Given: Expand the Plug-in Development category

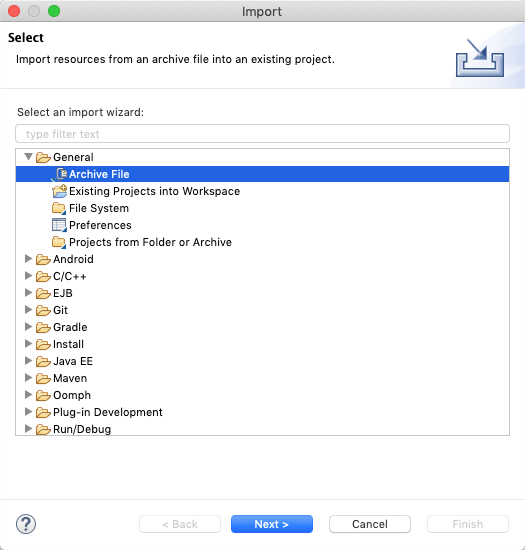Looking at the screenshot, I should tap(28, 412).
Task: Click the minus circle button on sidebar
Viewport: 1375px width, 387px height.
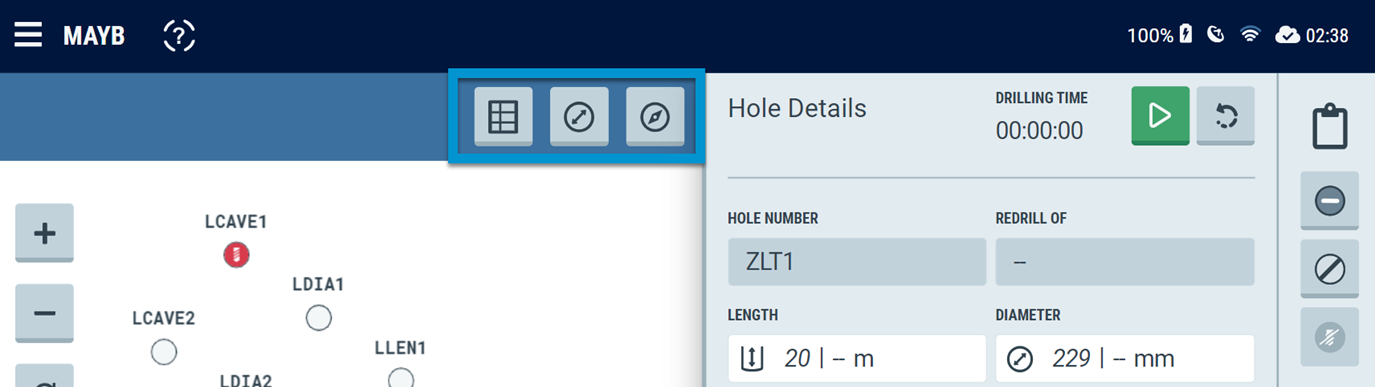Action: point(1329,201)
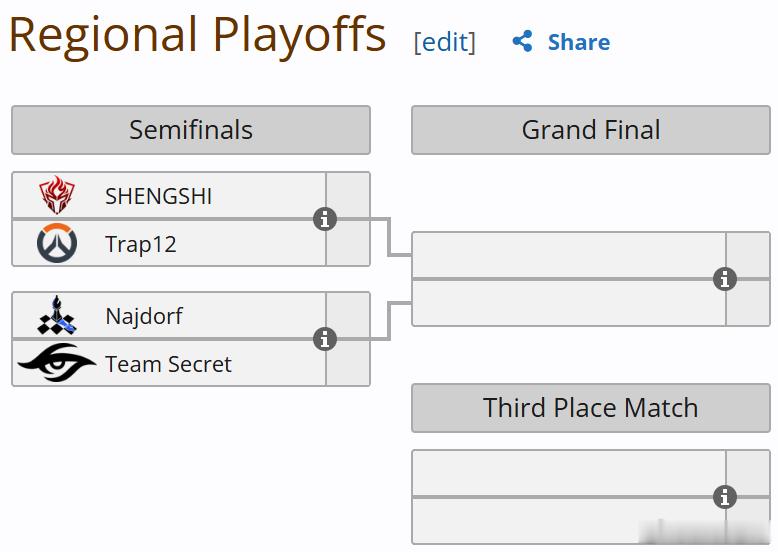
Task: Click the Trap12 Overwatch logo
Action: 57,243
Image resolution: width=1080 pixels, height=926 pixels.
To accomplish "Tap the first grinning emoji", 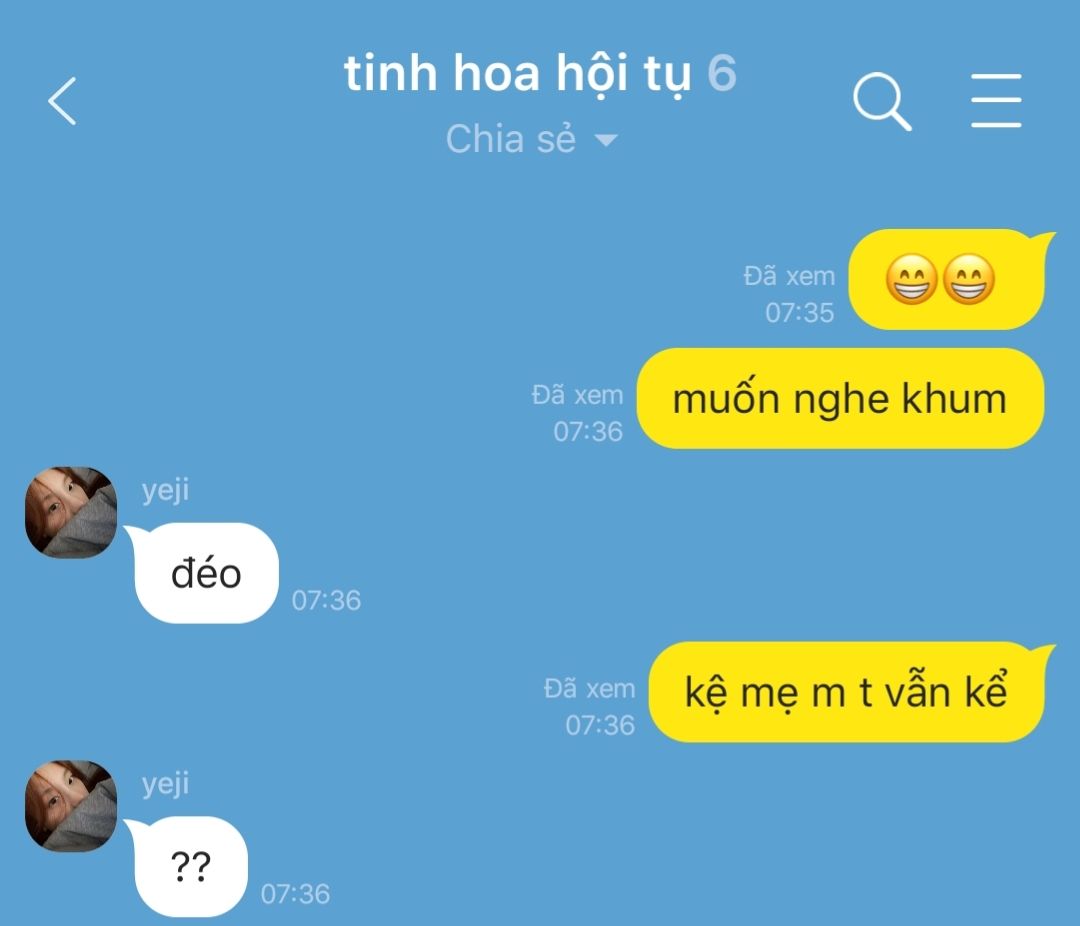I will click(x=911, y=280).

=-=-=

Pick out every line of the listing that contains the string "Task", treating uppercase and lowercase letters as different.

* Solution below:
Task: Click the minus circle button on sidebar
Task: Click the Trap12 Overwatch logo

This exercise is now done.